┌────────

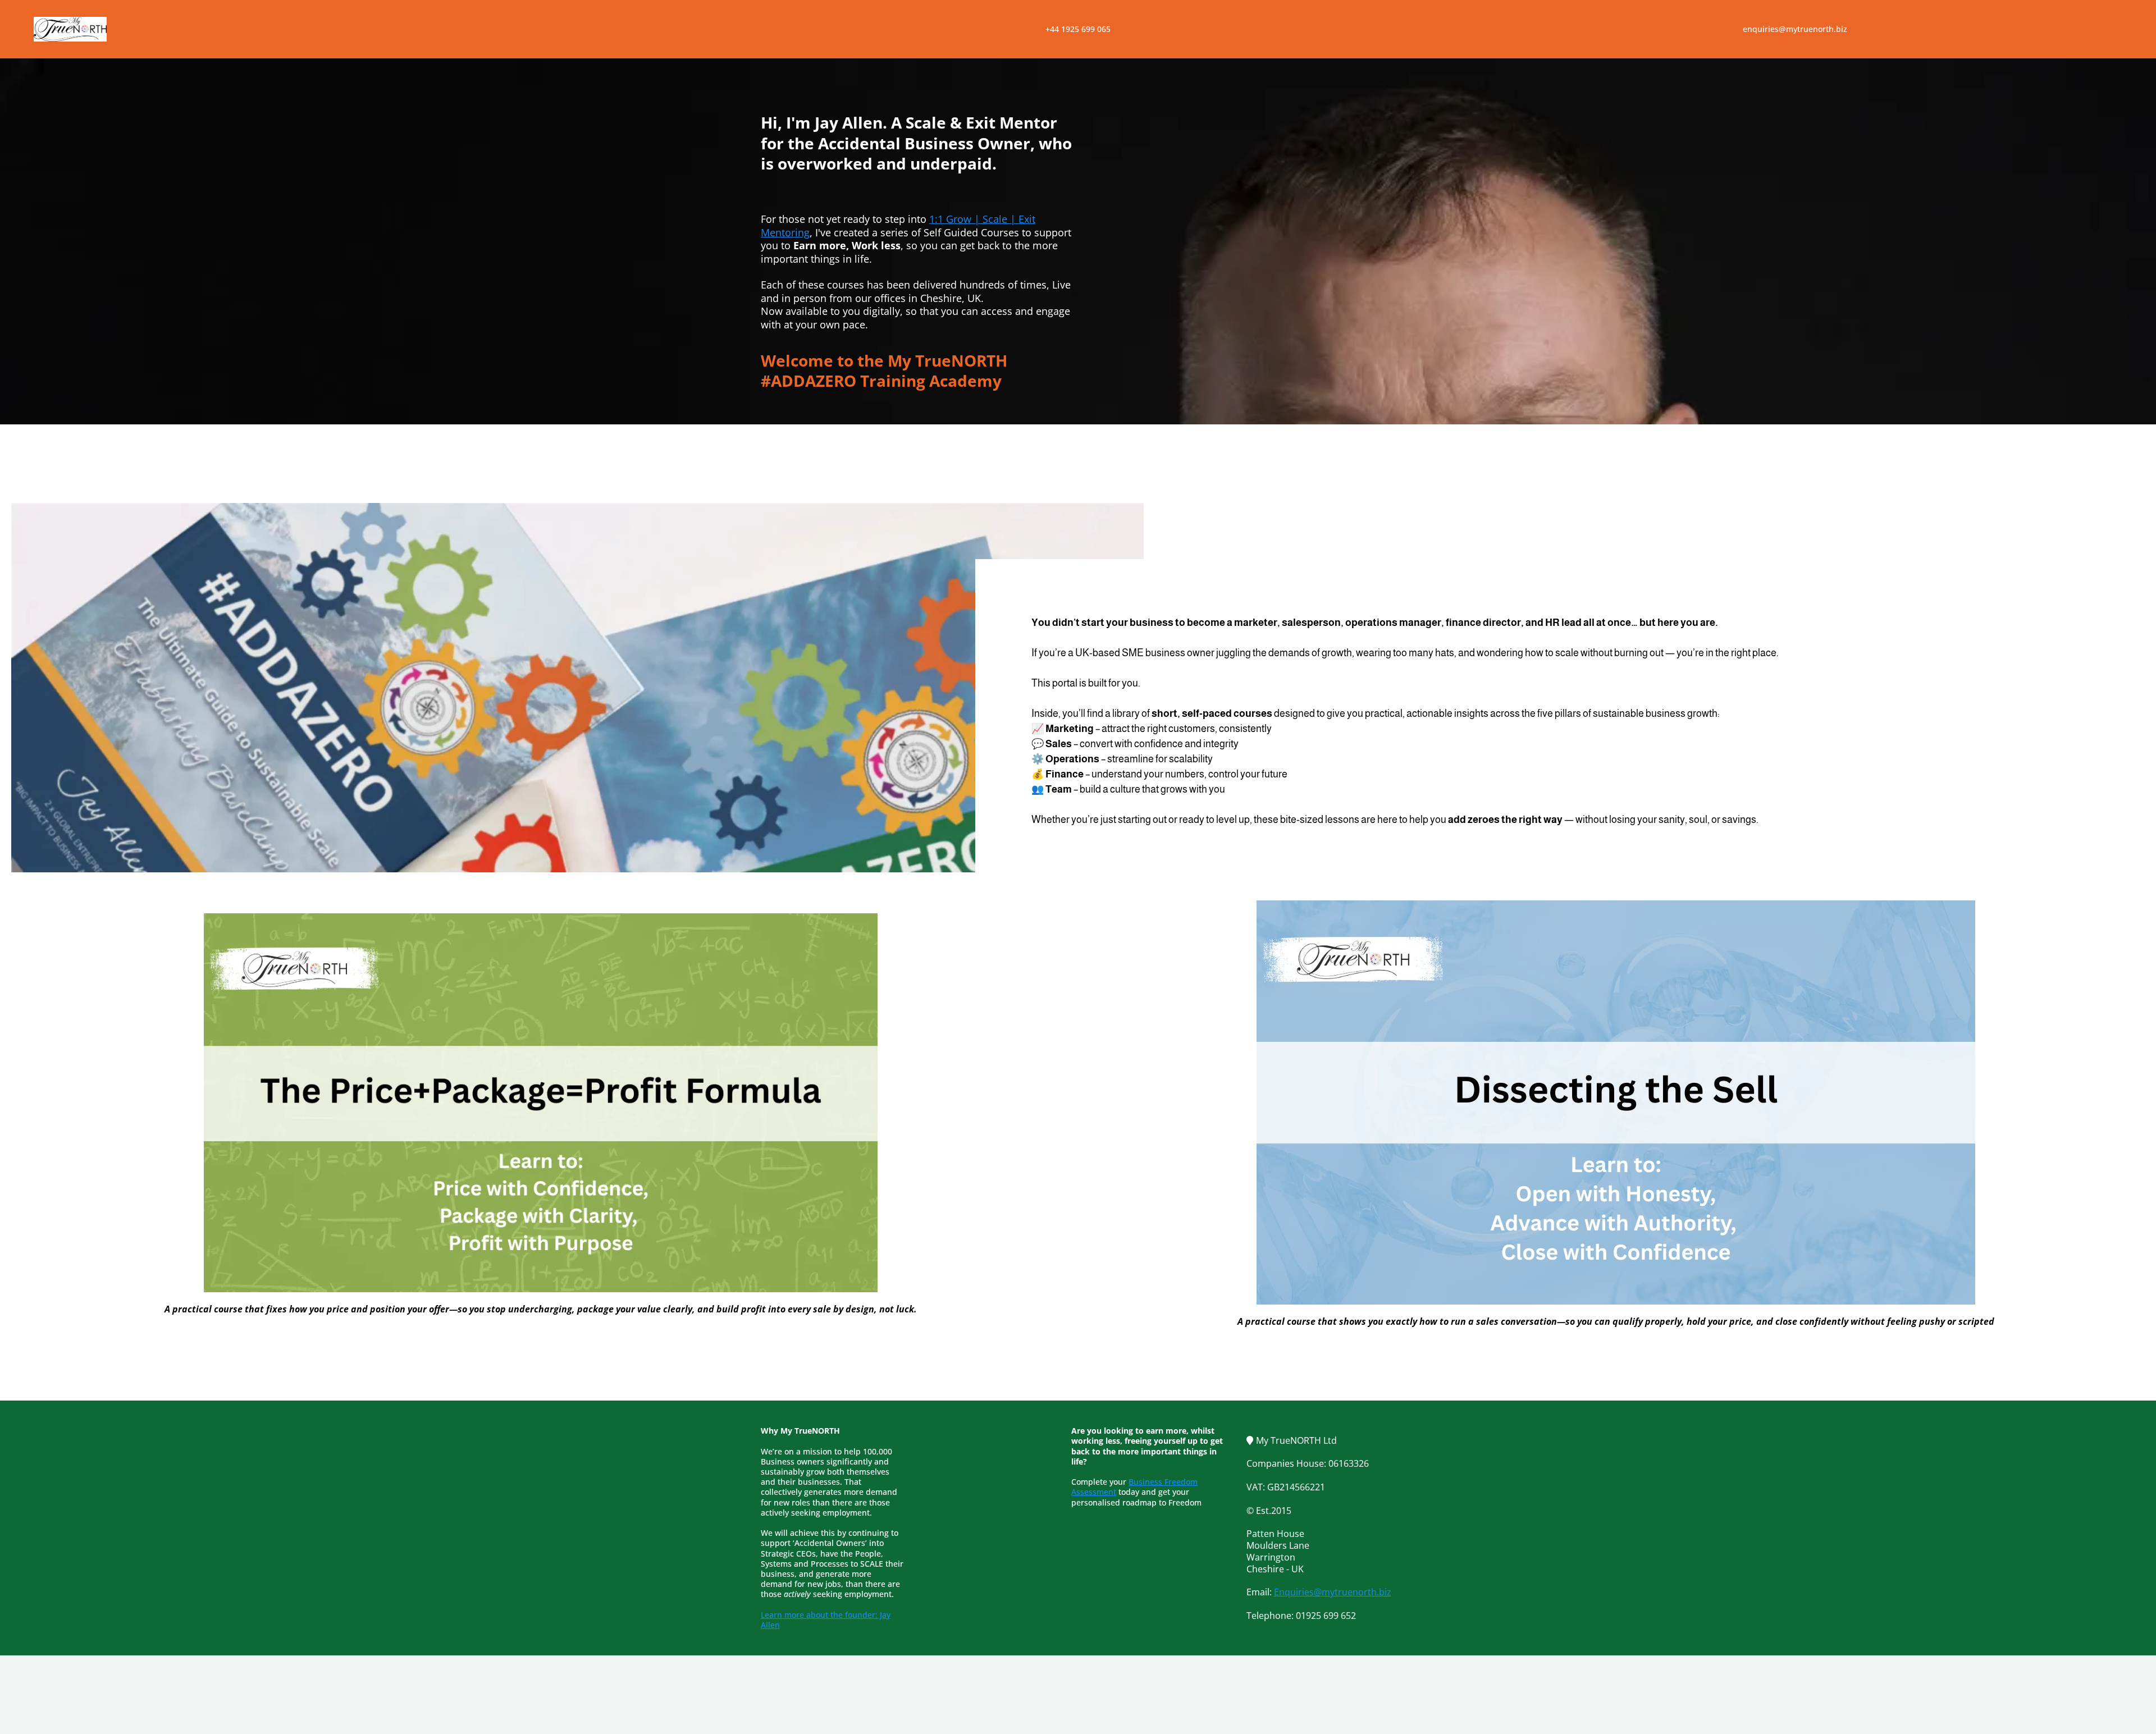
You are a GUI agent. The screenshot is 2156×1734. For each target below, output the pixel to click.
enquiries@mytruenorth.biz (1795, 29)
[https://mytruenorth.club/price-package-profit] (540, 1102)
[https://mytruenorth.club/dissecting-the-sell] (1615, 1102)
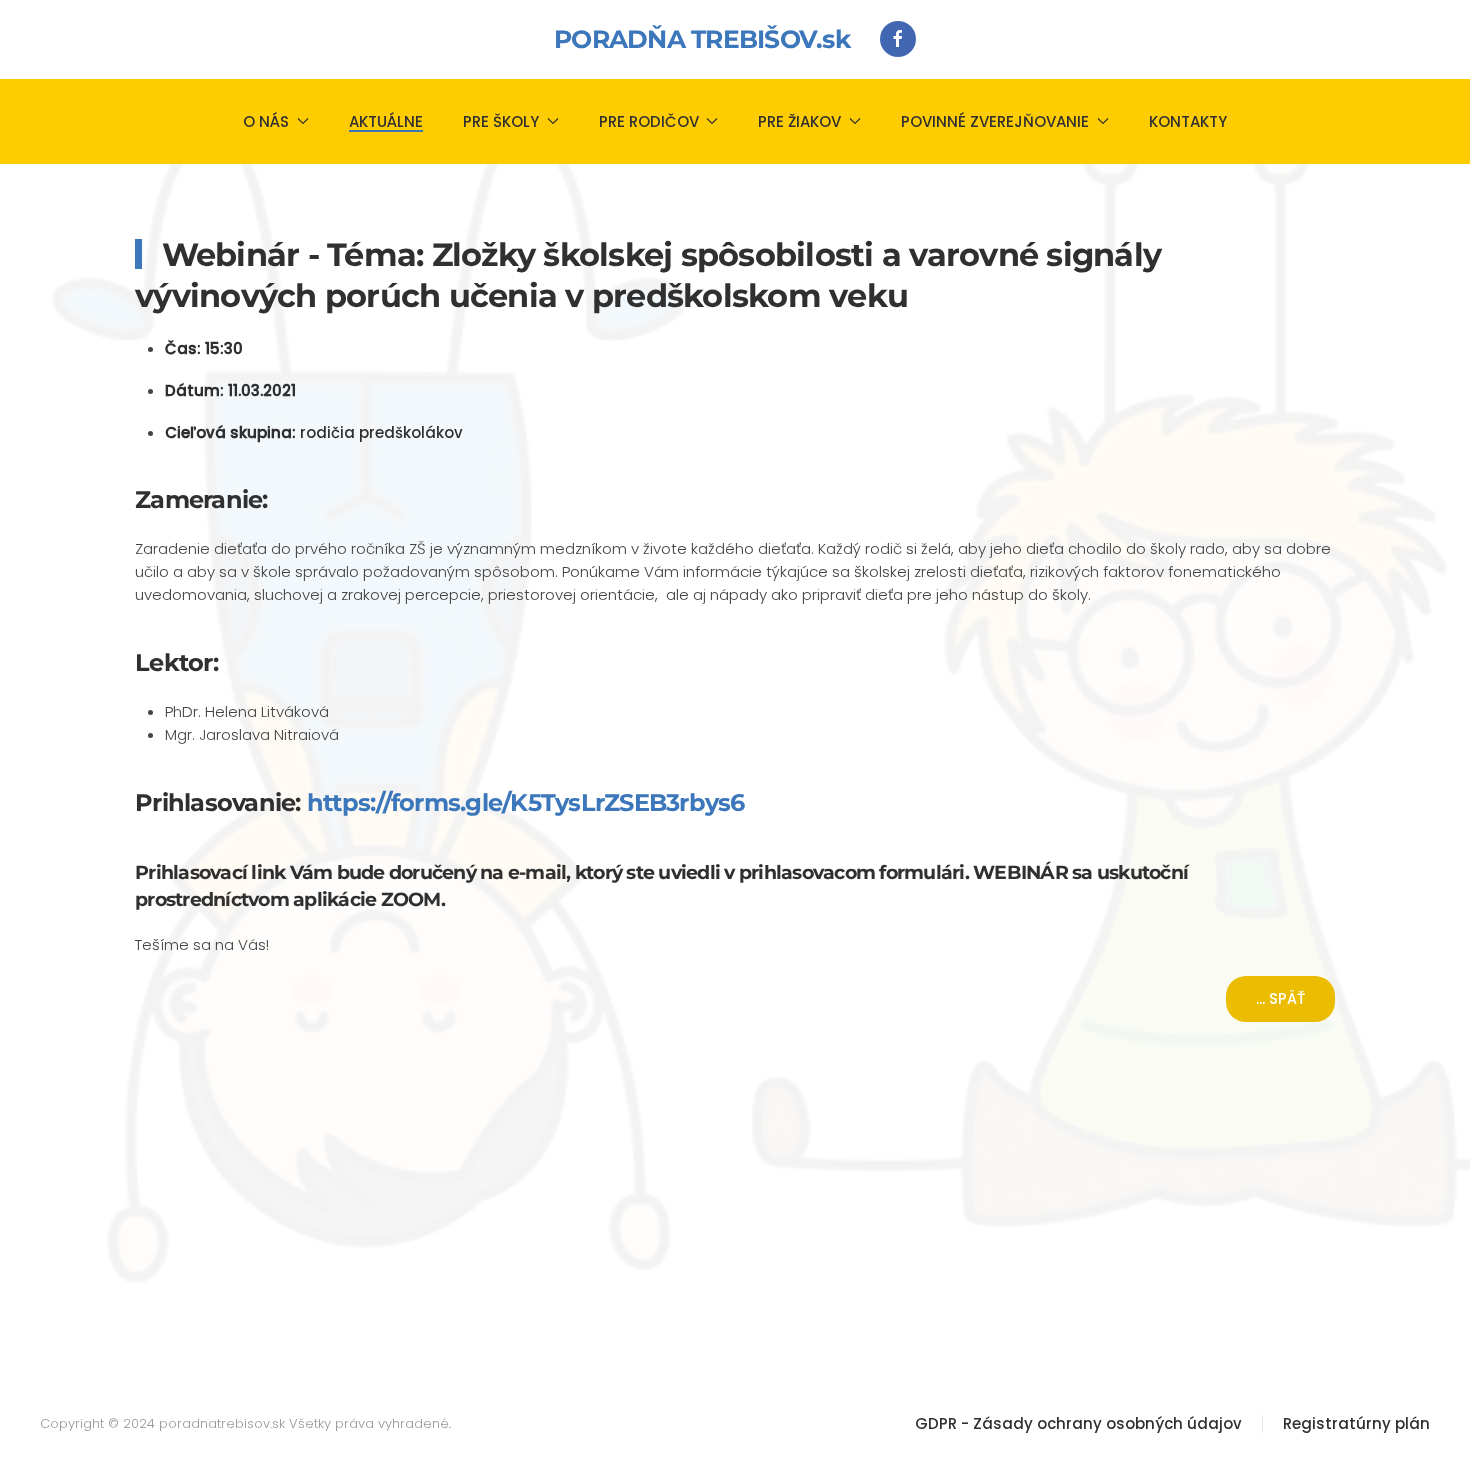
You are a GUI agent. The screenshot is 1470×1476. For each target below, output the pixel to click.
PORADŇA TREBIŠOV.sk (702, 39)
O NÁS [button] (266, 121)
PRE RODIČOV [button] (649, 121)
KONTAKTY (1188, 121)
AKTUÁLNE (386, 121)
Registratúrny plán (1356, 1423)
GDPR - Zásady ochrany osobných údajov (1078, 1423)
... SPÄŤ (1280, 998)
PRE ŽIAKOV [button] (799, 121)
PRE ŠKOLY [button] (501, 121)
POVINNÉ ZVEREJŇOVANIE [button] (995, 121)
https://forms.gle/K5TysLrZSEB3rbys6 (526, 802)
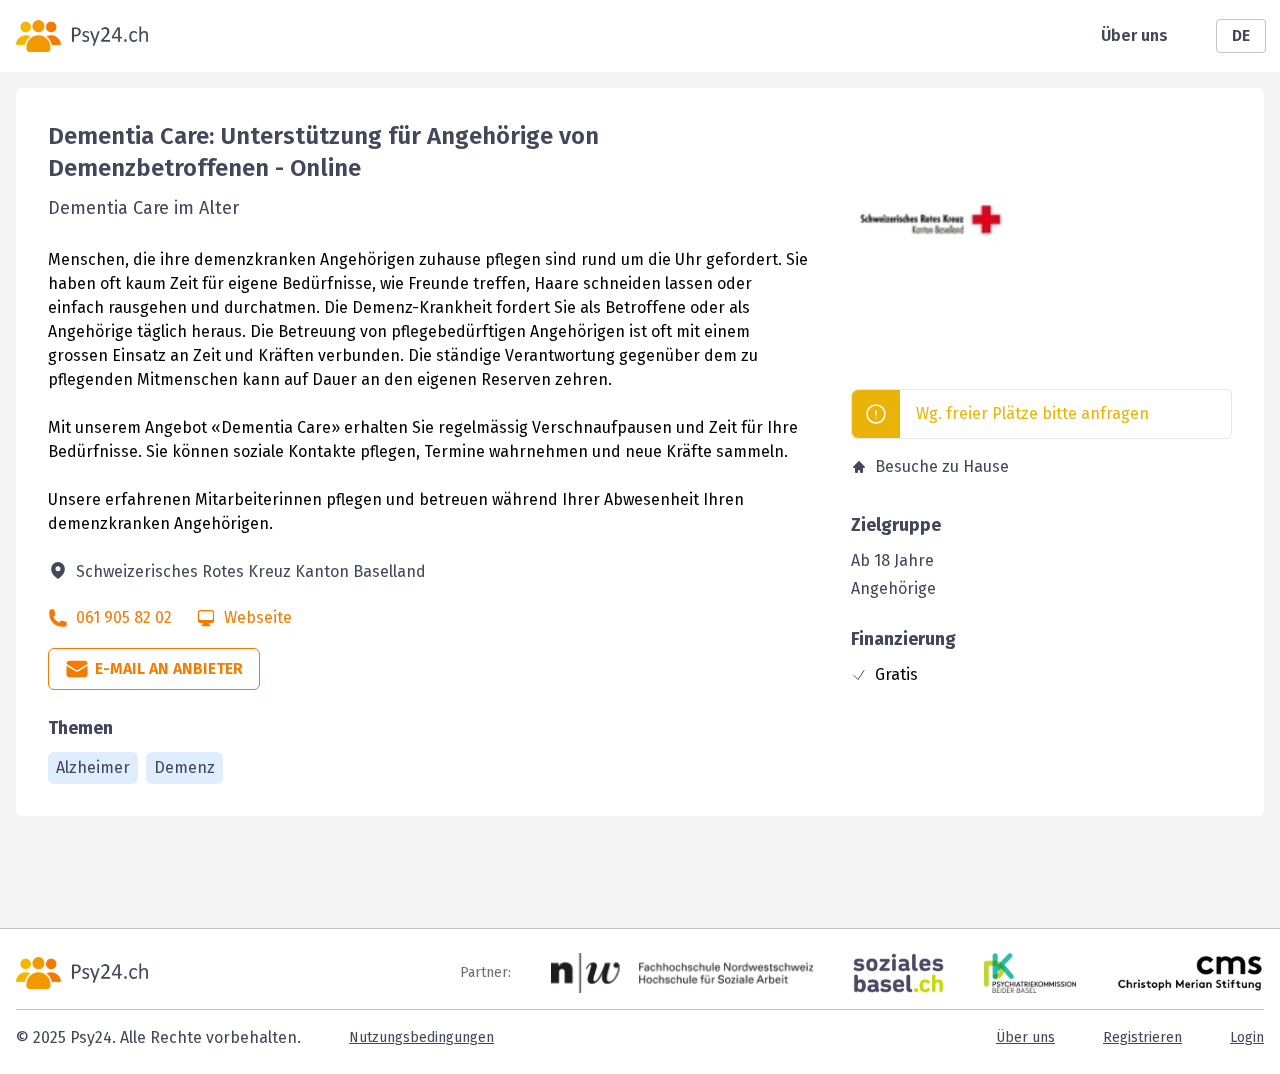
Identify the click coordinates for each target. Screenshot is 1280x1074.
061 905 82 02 (124, 617)
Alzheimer (93, 767)
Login (1247, 1037)
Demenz (184, 767)
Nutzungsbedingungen (421, 1037)
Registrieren (1142, 1037)
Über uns (1134, 35)
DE (1241, 35)
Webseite (258, 617)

└────────

* **THE EXERCISE**:
Could you repeat the rows starting at the line containing "You are a GUI agent. The screenshot is 1470×1476." and ending at the last row, swapping "Login" for "Sign in" and changing nothing else? Leave the pictures out.

* **FULL RESPONSE**:
You are a GUI agent. The screenshot is 1470×1476. For each target below, output the pixel to click.
PORADŇA TREBIŠOV.sk (702, 39)
O NÁS [button] (266, 121)
PRE RODIČOV [button] (649, 121)
KONTAKTY (1188, 121)
AKTUÁLNE (386, 121)
Registratúrny plán (1356, 1423)
GDPR - Zásady ochrany osobných údajov (1078, 1423)
... SPÄŤ (1280, 998)
PRE ŽIAKOV [button] (799, 121)
PRE ŠKOLY [button] (501, 121)
POVINNÉ ZVEREJŇOVANIE [button] (995, 121)
https://forms.gle/K5TysLrZSEB3rbys6 (526, 802)
Identify the click coordinates for each target. Screenshot is 1280x1074.
061 905 82 02 (124, 617)
Alzheimer (93, 767)
Sign in (1247, 1037)
Demenz (184, 767)
Nutzungsbedingungen (421, 1037)
Registrieren (1142, 1037)
Über uns (1134, 35)
DE (1241, 35)
Webseite (258, 617)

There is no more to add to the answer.